Every line of the material has to be retyped exactly.

Data shown>
++++++
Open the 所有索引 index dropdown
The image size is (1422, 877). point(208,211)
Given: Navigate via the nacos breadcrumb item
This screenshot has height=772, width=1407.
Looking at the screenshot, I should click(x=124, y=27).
++++++
Exercise result>
Open the 所有索引 index dropdown
The image size is (1422, 877). point(208,211)
Given: Navigate via the nacos breadcrumb item
This screenshot has height=772, width=1407.
Looking at the screenshot, I should click(x=124, y=27).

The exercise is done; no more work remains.